Objection to each of the above questions was sustained; but the court ruled that the inquiry would be proper if ‘confined to prior to the date of this' alleged offense. Thereupon the cross examination continued as follows:

‘Q. Now, between that date that you went there (to the Geanakopoulos home) and the 3rd of March did you have soldiers and sailors in your room upstairs? A. No, I didn't. * * *

Q. You swear there weren't soldiers and sailors in your room between the time you went there and March 3rd, 1943? A. No, there wasn't any there.’

The court's ruling did not constitute prejudicial error. The fact that Katherine may have had boy friends as callers would not have a material bearing upon her credibility.
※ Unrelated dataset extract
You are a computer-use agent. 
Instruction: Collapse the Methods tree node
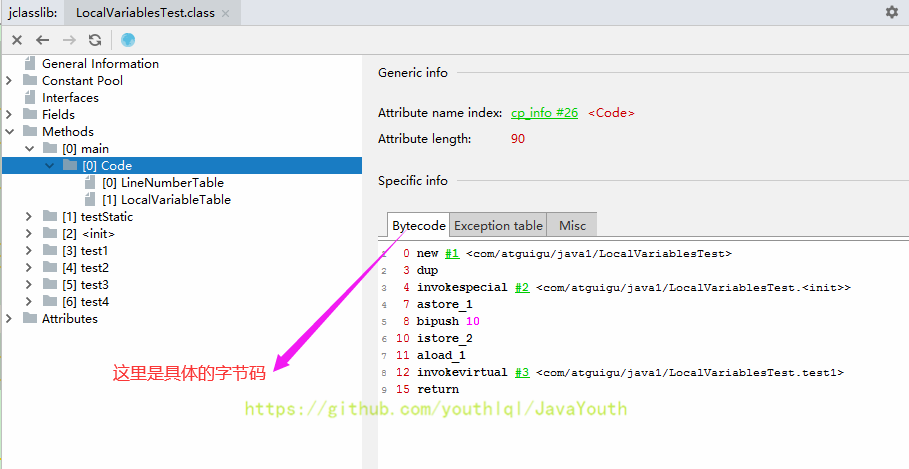click(9, 132)
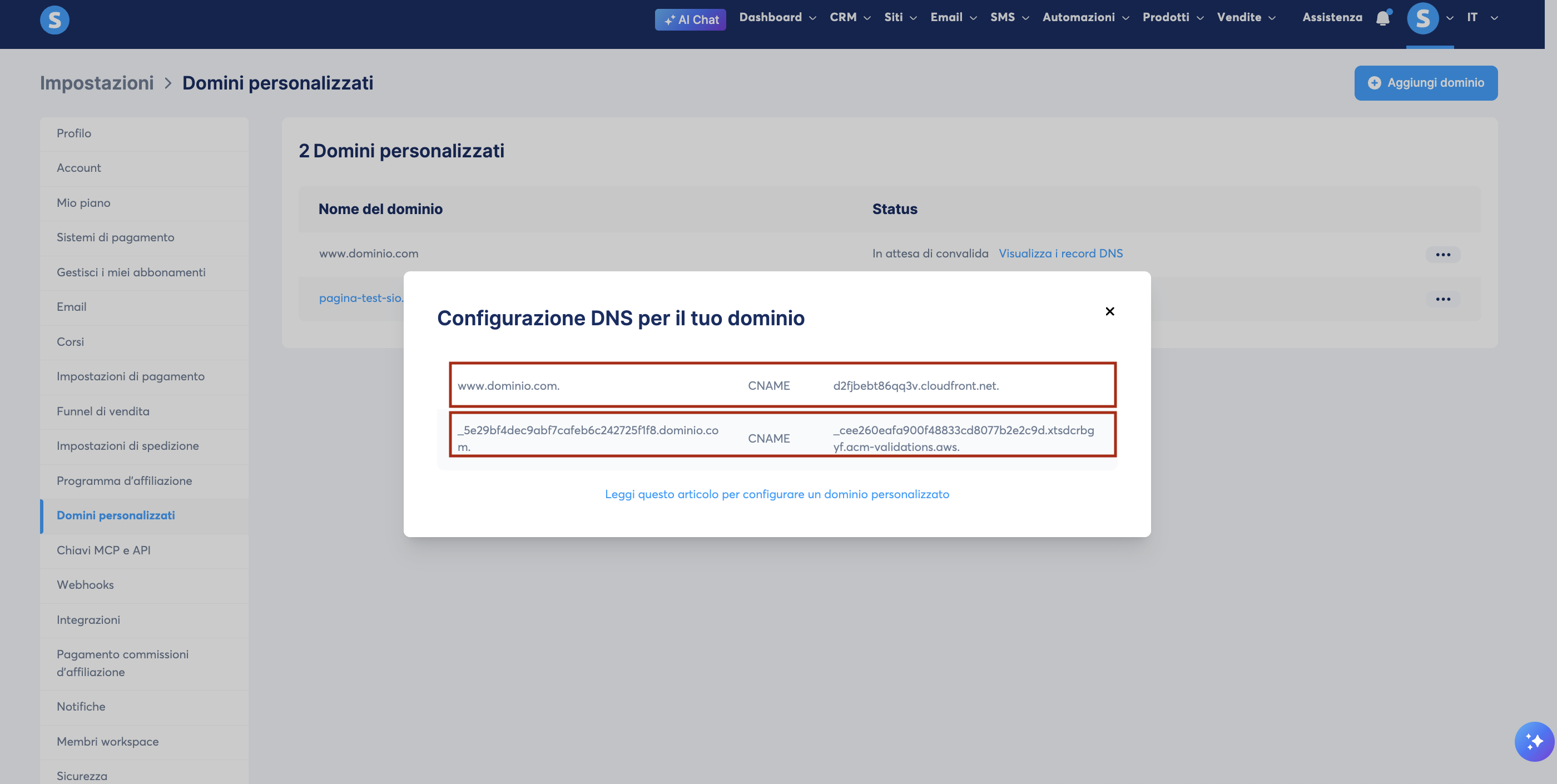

Defendant's counsel at no time advised the court he proposed to prove that there were immoral relations between Katherine and her callers, nor is such a claim asserted in this Court.

Defendant further contends the trial court erred in permitting, over objection, on defendant's cross examination, the following:

‘Q. Were you responsible, George, for a child being born to a woman in your employ at one time? A. No, sir, the first time I ever hear in my life anything like that.

‘Q. Your answer then to that question is ‘no’? A. No.'

Defendant on direct examination had testified that he previously had pleaded guilty to a charge of adultery and in that answer he stated: ‘That is the only time I have ever been involved with the law.’ Regardless of whether there was any connection between his direct testimony and the above cross examination, the latter did not constitute error. In People v. LaLonde, 197 Mich. 76, 163 N.W. 490, a headnote reads: ‘In a criminal prosecution for (statutory) rape, a question asked defendant on crossexamination as to whether he had been responsible for the birth of a child by a woman employed in his office a number of years prior to the offense charged, while inadmissible to show that defendant had been guilty of similar offenses, was admissible as affecting his credibility.’

Incident to another phase of this appeal, defendant presents the following questions:

‘Did the trial court err in stating to the jury that prosecutrix was not arrested, that she was in custody of the Probate Court, when, as a matter of fact, she was in the custody of the Port Huron Police.

‘Was it error to permit the arresting officers of Katherine Bokach to testify to a collateral issue that the proceedings for the unlawful taking of the fur coat of defendant's daughter were dismissed.’

Presentation of the pertinent factual background necessitates recital of the following. Defendant's daughter Lillian, who was living in her parent's home, went on a visit to Detroit. In Lillian's absence Katherine and a girl friend, who at times stayed in Katherine's room,...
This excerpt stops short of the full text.